OpenAI-compatible HTTP server for OmniVoice TTS

Project description

omnivoice-server

License: MIT Python 3.10+ CI PyPI version

OpenAI-compatible HTTP server for OmniVoice text-to-speech.

Author: zamery (@maemreyo) | Email: matthew.ngo1114@gmail.com

⚠️ Early Development Notice

This is a new repository built on top of OmniVoice (released 2026). Both the upstream model and this server wrapper are under active development. Expect:

  • API changes and breaking updates
  • Performance improvements as PyTorch MPS support matures
  • New features and bug fixes
  • Documentation updates

Current Status: Functional on CPU and CUDA. MPS (Apple Silicon) has known issues. See Verification Status below.

Features

  • OpenAI-compatible API - Drop-in replacement for OpenAI TTS endpoints
  • Three voice modes:
    • Auto: Model selects voice automatically
    • Design: Specify voice attributes (gender, age, accent, pitch, style)
    • Clone: Voice cloning from reference audio
  • Voice profile management - Save and reuse cloned voices
  • Streaming synthesis - Low-latency sentence-level streaming
  • Concurrent requests - Configurable thread pool for parallel synthesis
  • Multiple audio formats - WAV and raw PCM output
  • Speed control - 0.25x to 4.0x playback speed
  • Optional authentication - Bearer token support
  • Production-ready - Request timeouts, health checks, metrics

Quick Start

Prerequisites

PyTorch must be installed before installing omnivoice-server. The correct PyTorch variant depends on your hardware:

# CPU only (works everywhere, but slow)
pip install torchcodec==0.11 torch==2.8.0 torchaudio==2.8.0 --index-url https://download.pytorch.org/whl/cpu

# NVIDIA GPU (CUDA) - recommended for production
pip install torchcodec==0.11 torch==2.8.0+cu128 torchaudio==2.8.0+cu128 --index-url https://download.pytorch.org/whl/cu128

# Apple Silicon (MPS) - currently broken, use CPU instead
# See docs/verification/MPS_ISSUE.md for details

For other CUDA versions or more options, see the official PyTorch installation guide.

Installation

# Option 1: Install from PyPI (recommended)
pip install omnivoice-server

# Option 2: Install with uv (faster)
uv tool install omnivoice-server

# Option 3: Install from GitHub (latest development version)
pip install git+https://github.com/maemreyo/omnivoice-server.git

# Option 4: Clone and install locally for development
git clone https://github.com/maemreyo/omnivoice-server.git
cd omnivoice-server
pip install -e .

Start the Server

# Basic usage (downloads model on first run)
omnivoice-server

# With custom settings
omnivoice-server --host 0.0.0.0 --port 8880 --device cuda

# With authentication
export OMNIVOICE_API_KEY="your-secret-key"
omnivoice-server

The server will start at http://127.0.0.1:8880 by default.

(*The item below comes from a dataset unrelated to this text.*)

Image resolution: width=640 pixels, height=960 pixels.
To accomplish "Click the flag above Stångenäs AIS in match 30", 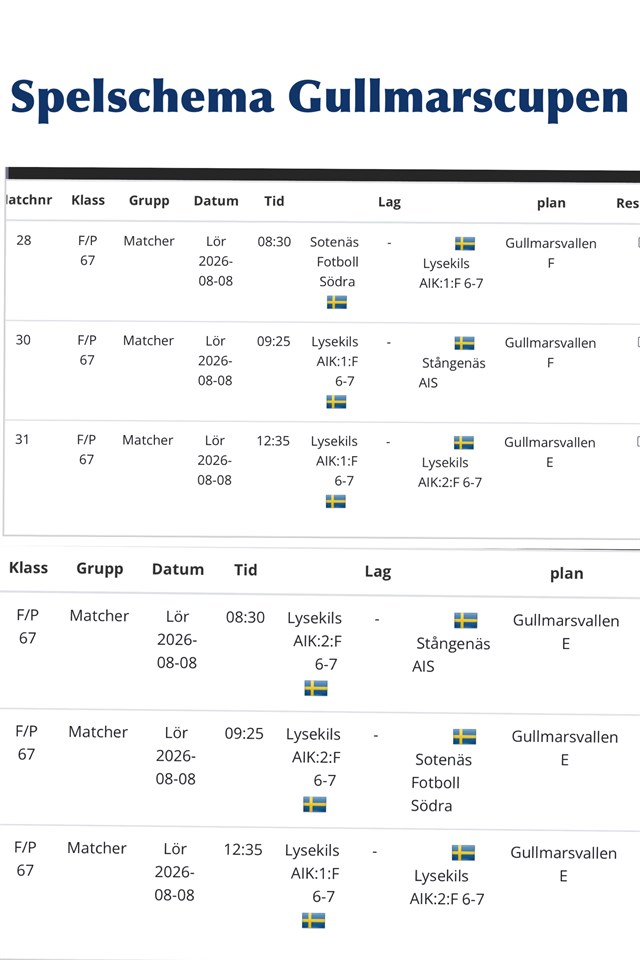I will [464, 343].
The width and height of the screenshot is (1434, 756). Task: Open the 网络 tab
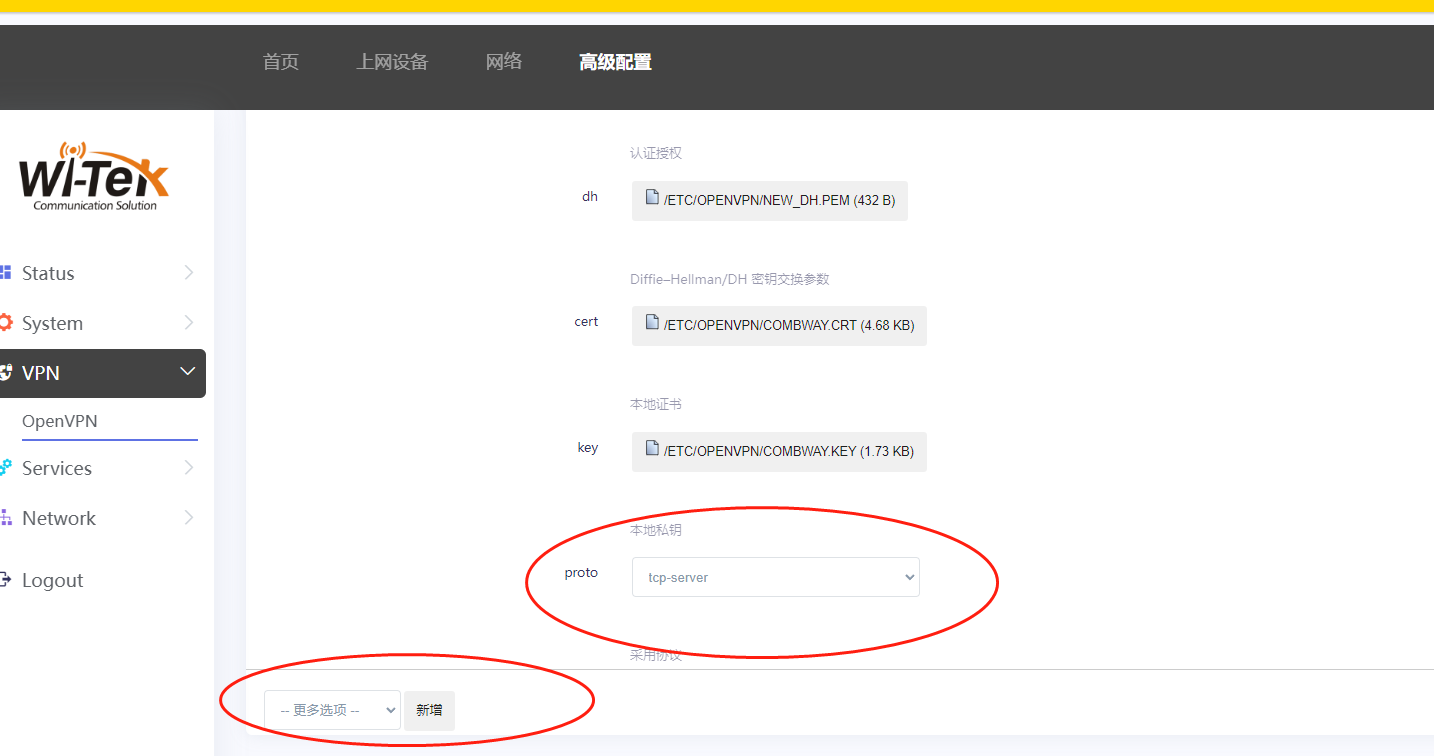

/v1/audio/speech accepts explicit instructions, plus OpenAI-style preset names in voice or speaker. If none are provided, it falls back to the default design prompt: male, middle-aged, moderate pitch, british accent

⚠️ Verification Status

Last Updated: 2026-04-04 Status: ✅ Working (CPU only)

Quick Summary

  • System works - Produces clear, high-quality audio for English and Vietnamese
  • MPS broken - Apple Silicon GPU has PyTorch bugs, use CPU instead
  • ⚠️ CPU slow - RTF=4.92 (5x slower than real-time, ~10s per voice)
  • No memory leaks - Stable memory usage verified

Benchmark Results (CPU)

Metric Value Status
Latency (mean) 10.2 seconds ⚠️ Slow
RTF (Real-Time Factor) 4.92 ⚠️ 5x slower than real-time
Memory leak None ✅ Stable
Audio quality Excellent ✅ Clear speech

Production Recommendation

For production, deploy on NVIDIA GPU (CUDA):

  • 20-25x faster than CPU (RTF~0.2)
  • Cloud options: AWS g5.xlarge ($1/hr), GCP T4/V100, RunPod ($0.40/hr)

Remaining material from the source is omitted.